Отец Франциск, он же дон Фернандо, вздрогнул при мысли, что ему в голову лезет подобная чертовщина, достойная скорее суеверной старухи, чем священника. Забегая вперед, стоит отметить, что профос был все же недалек от истины, но не понимал, где именно в трактате преподобного да Сангры ее нужно искать! Дон Фернандо Диас совершенно напрасно прошел мимо символического сближения Змея из Книги Бытия с Левиафаном и индейскими «священными» питонами и не заметил духовного предостережения, скрытно содержавшегося в рукописи; а заодно пренебрег эпизодом, демонстрирующим высокую потенциальную опасность искуситься и впасть в соблазн при посредстве зеркала. После прочтения трактата отец Франциск был одержим мыслью во что бы то ни стало раздобыть морионовое зеркало, принадлежавшее любовнице Рэли. Профос был теперь убежден, что мистический предмет ему необходим так же, как и карта сокровищ!
Неразрывная таинственная связь карты и черного зеркала ослепительной вспышкой вдруг озарила сознание дона Фернандо и заслонила собой все остальные дела. Он уже видел перед собой решение задачи, но в этот момент ему доложили, что за особыми распоряжениями прибыл молодой врач, член Ордена.
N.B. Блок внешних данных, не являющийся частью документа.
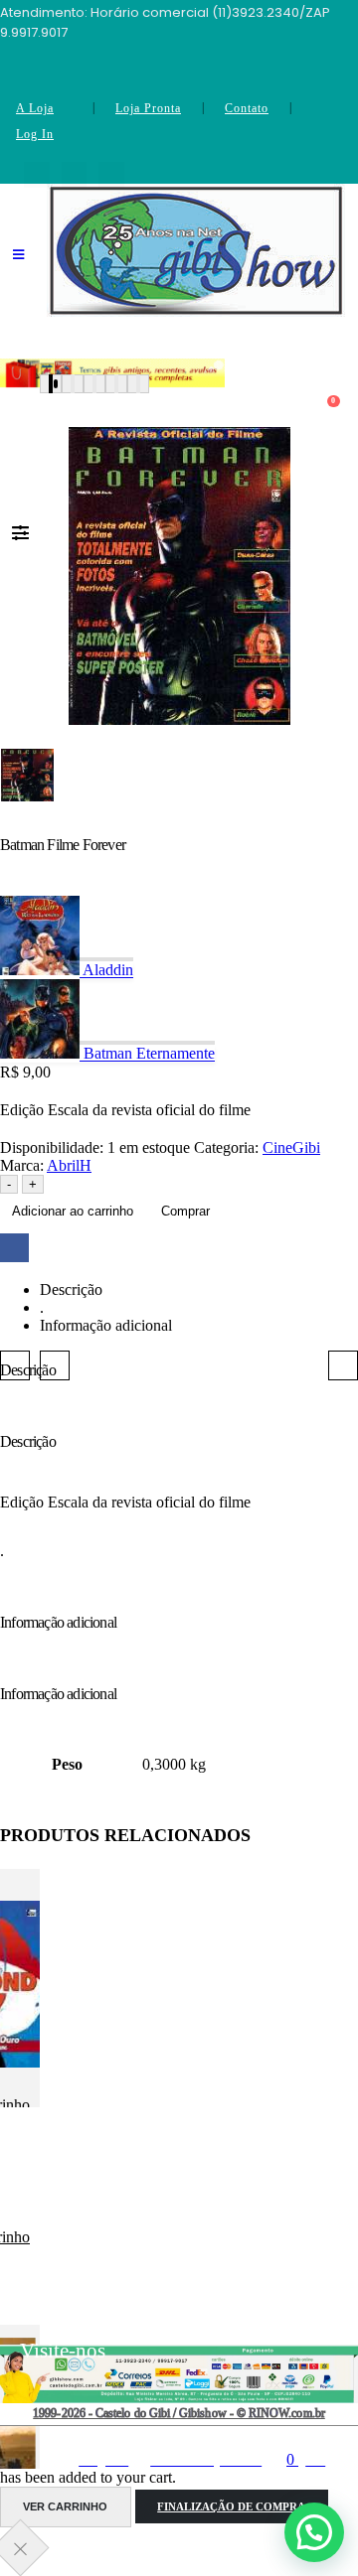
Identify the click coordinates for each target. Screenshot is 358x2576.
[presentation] (15, 1365)
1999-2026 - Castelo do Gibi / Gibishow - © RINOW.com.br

* * *Робер д’Амбулен вошел в покои профоса не без трепета. Нет, вовсе не потому, что испытывал страх перед отцом Франциском или излишнее почтение к нему. Просто после того, как он случайно наткнулся на Эспаньоле на крест с надписью, разрешающей все его вопросы, он каждый свой шаг, каждый самый пустяковый поступок совершал так благоговейно и осторожно, как бы перед лицом Самого Бога.
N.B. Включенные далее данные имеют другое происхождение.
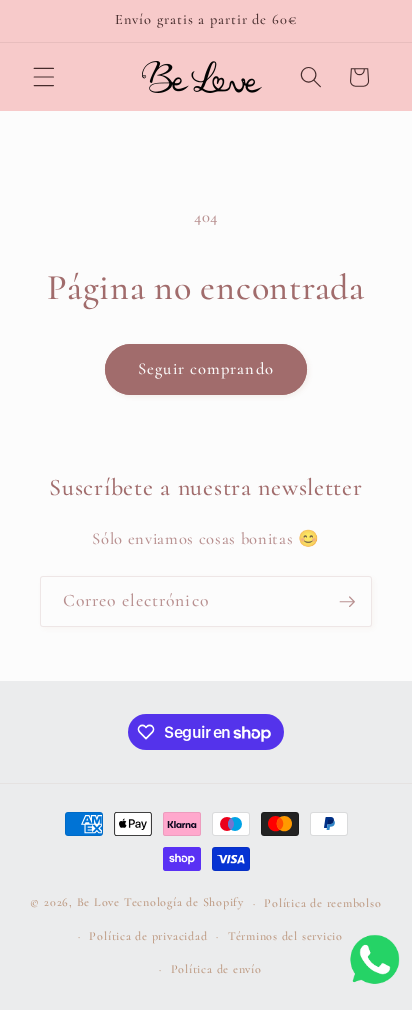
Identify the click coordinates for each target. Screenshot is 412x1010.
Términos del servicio (285, 936)
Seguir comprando (206, 369)
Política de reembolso (322, 903)
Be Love (98, 903)
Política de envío (216, 969)
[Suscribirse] (347, 602)
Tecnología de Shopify (184, 903)
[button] (44, 77)
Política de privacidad (148, 936)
Первым и наиболее сильным движением его души тогда, в горах, было отчаяние. Оно оказалось так велико, что следом, как бы ниоткуда, пришло и понимание: унывать бессмысленно и бесполезно, нужно действовать. Просто потому, что предаваться отчаянию значит продолжать терпеть ту самую невыносимую муку, которая терзала его, причем без всякого смысла и без всякой перспективы от этой муки избавиться. «Господи, – взмолился тогда д’Амбулен, – неужели Ты оставишь меня, как я Тебя оставил? Неужели для меня никакой надежды больше нет? Накажи меня как угодно, только не этой незримой казнью, которая терзает меня изнутри. Впрочем… что мне остается, как не покориться Твоему праведному гневу?! Карай, Господи, да свершится Твоя воля!» Выбора-то нет! И когда молодой человек осознал все это и мысленно сжался, готовый принять еще большее страдание как заслуженное, то мгновенно ощутил в себе отклик: надежда есть, если целиком и полностью положиться на волю Божию; а внутренний голос принялся подсказывать ему ответы на вопрос, что делать дальше.
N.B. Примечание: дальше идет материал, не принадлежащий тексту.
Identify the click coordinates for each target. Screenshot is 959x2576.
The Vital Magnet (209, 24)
Все это произошло слишком быстро, чтобы можно было хорошенько осмыслить. Так что Роберу пришлось действовать больше по наитию. Именно это позволило не совершить необдуманных поступков и не наломать дров сразу. Порыв отсечь все связи с прошлой жизнью и попытаться скрыться от Ордена д’Амбулен мгновенно охладил в себе, и вовсе не потому, что из-под контроля иезуитов уйти невозможно. Он не боялся, что его все равно отыщут, нет. Просто внутренний голос прошептал ему – и продолжал нашептывать это снова и снова, – что, во-первых, прервать связи и скрыться он всегда успеет и, во-вторых, связь с Орденом сама по себе не может помешать исправлению того, что можно еще было исправить в жизни Робера. Главное – действовать достойно, вдумчиво, тщательно, с духовной внимательностью к себе. Ни на минуту не забывать, что Бог все видит, что Он всегда рядом. Под влиянием все того же голоса д’Амбулен решился вернуться в миссию.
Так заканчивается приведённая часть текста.